• Magazin
  • English

Highlights

Mehr Wildnis wagen

Noch ist Biodiversität ein Nischenthema in der Immobilienwirtschaft. Doch das ändert sich gerade. Denn Eigentümer integrieren verstärkt Arten- und ­Naturschutzmaßnahmen in ihre Nachhaltigkeitsstrategie und Investoren achten ­zunehmend auf entsprechende Informationen.

Mehr Wildnis wagen

Noch ist Biodiversität ein Nischenthema in der Immobilienwirtschaft. Doch das ändert sich gerade. Denn Eigentümer integrieren verstärkt Arten- und ­Naturschutzmaßnahmen in ihre Nachhaltigkeits-strategie und Investoren achten zunehmend auf entsprechende Informationen.

Immobilien gelten gemeinhin nicht als förderlich für Flora und Fauna, weil ihr Bau enorme Ressourcenmengen benötigt und der Bauprozess erhebliche Umweltbelastungen durch Lärm, Staub und Chemikalien verursacht. Darüber hinaus versiegeln sie Flächen, wodurch wichtige Bodenfunktionen, wie Wasserdurchlässigkeit und Bodenfruchtbarkeit, verloren gehen. Das hat massive ökologische Auswirkungen.

Einerseits haben CO2-speichernde Pflanzen und wichtige Bestäuberinsekten auf bebauten Flächen keinen Lebensraum, andererseits entsteht in ­Ballungsräumen ein Stadtklima, das durch erhöhte Lufttemperaturen im Vergleich zu ­naturbelassenen Räumen geprägt ist. Zudem versickert Regenwasser aufgrund der Bodenversiegelung nur schwer und muss über Kanalsysteme abgeleitet werden. Bei Starkregen ist das fatal. Denn die Rohre fassen die Wassermengen meist nicht, weshalb Rückstauungen entstehen, in deren Folge es zu Überflutungen kommen kann.

Vorliegende Angaben:
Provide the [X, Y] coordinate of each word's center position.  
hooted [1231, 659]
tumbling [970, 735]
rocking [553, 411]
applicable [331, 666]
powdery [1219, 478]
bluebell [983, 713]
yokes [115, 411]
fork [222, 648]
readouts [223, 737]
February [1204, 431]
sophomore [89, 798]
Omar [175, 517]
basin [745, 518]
* * *
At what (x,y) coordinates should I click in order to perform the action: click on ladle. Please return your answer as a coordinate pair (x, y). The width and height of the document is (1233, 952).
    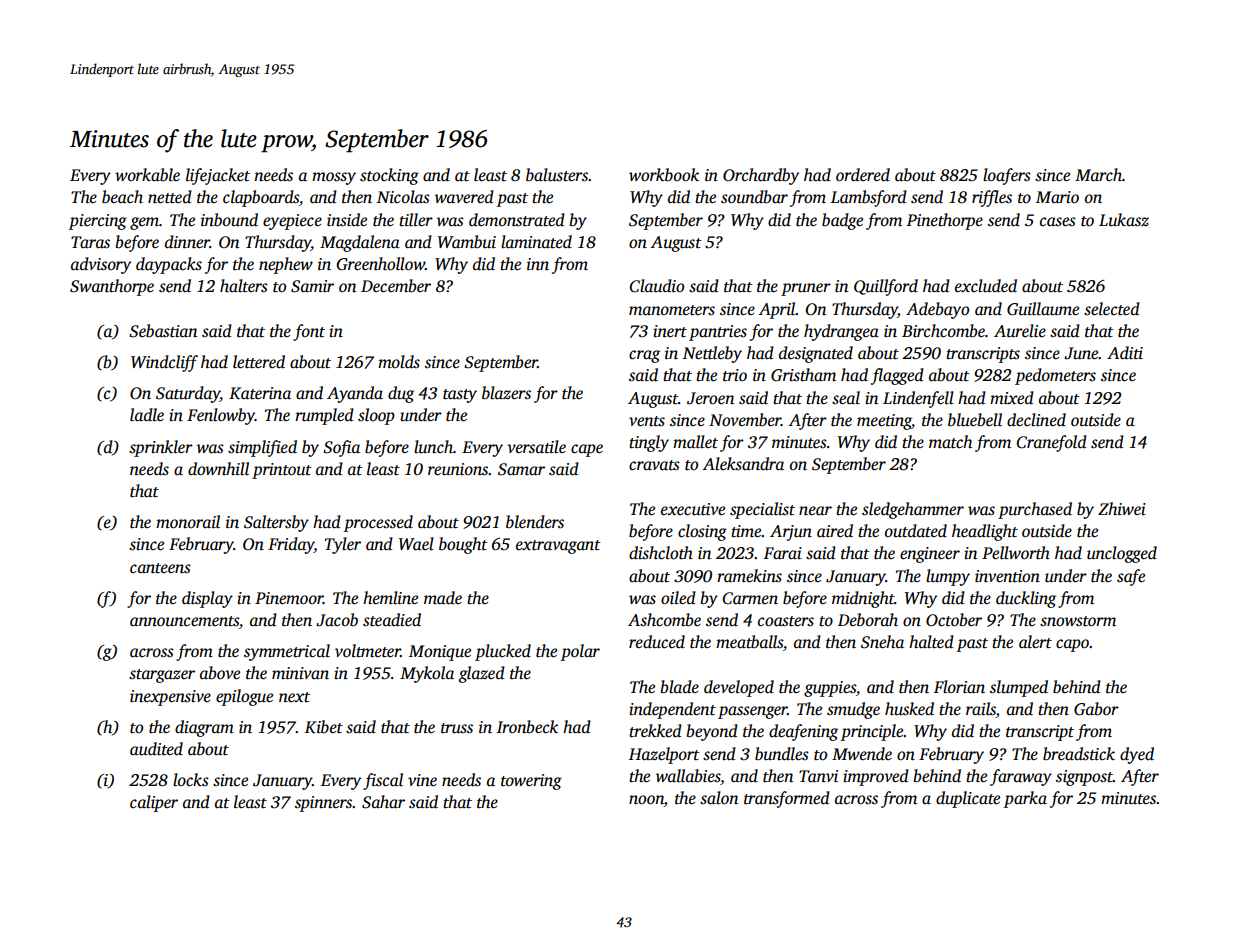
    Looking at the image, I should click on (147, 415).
...
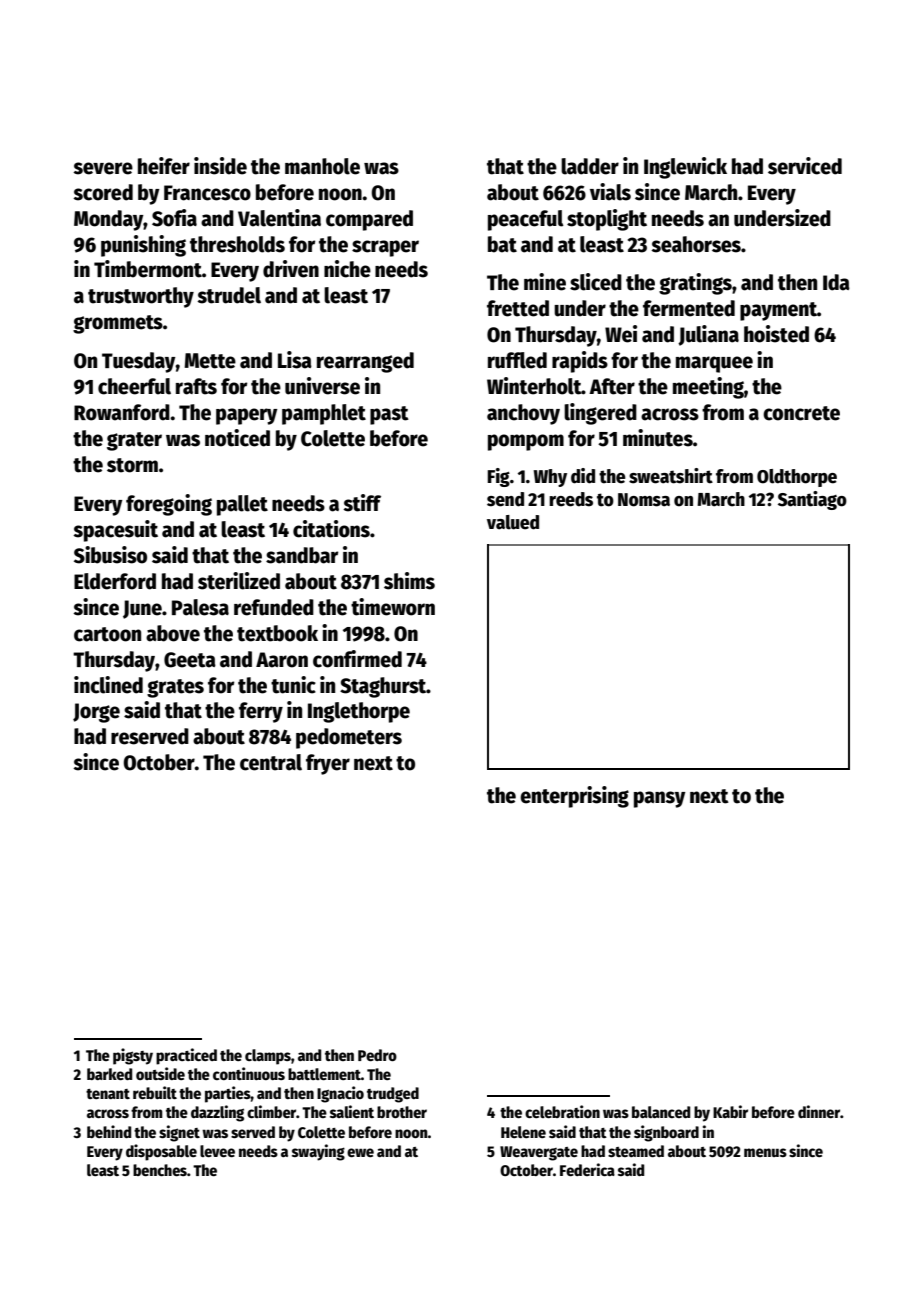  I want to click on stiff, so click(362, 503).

Zu erledigen:
Gib den Textauszug über Biodiversität in der Immobilienwirtschaft noch einmal vollständig und Wort für Wort aus.

Das Ergebnis:
• Magazin
  • English

Highlights

Mehr Wildnis wagen

Noch ist Biodiversität ein Nischenthema in der Immobilienwirtschaft. Doch das ändert sich gerade. Denn Eigentümer integrieren verstärkt Arten- und ­Naturschutzmaßnahmen in ihre Nachhaltigkeitsstrategie und Investoren achten ­zunehmend auf entsprechende Informationen.

Mehr Wildnis wagen

Noch ist Biodiversität ein Nischenthema in der Immobilienwirtschaft. Doch das ändert sich gerade. Denn Eigentümer integrieren verstärkt Arten- und ­Naturschutzmaßnahmen in ihre Nachhaltigkeits-strategie und Investoren achten zunehmend auf entsprechende Informationen.

Immobilien gelten gemeinhin nicht als förderlich für Flora und Fauna, weil ihr Bau enorme Ressourcenmengen benötigt und der Bauprozess erhebliche Umweltbelastungen durch Lärm, Staub und Chemikalien verursacht. Darüber hinaus versiegeln sie Flächen, wodurch wichtige Bodenfunktionen, wie Wasserdurchlässigkeit und Bodenfruchtbarkeit, verloren gehen. Das hat massive ökologische Auswirkungen.

Einerseits haben CO2-speichernde Pflanzen und wichtige Bestäuberinsekten auf bebauten Flächen keinen Lebensraum, andererseits entsteht in ­Ballungsräumen ein Stadtklima, das durch erhöhte Lufttemperaturen im Vergleich zu ­naturbelassenen Räumen geprägt ist. Zudem versickert Regenwasser aufgrund der Bodenversiegelung nur schwer und muss über Kanalsysteme abgeleitet werden. Bei Starkregen ist das fatal. Denn die Rohre fassen die Wassermengen meist nicht, weshalb Rückstauungen entstehen, in deren Folge es zu Überflutungen kommen kann.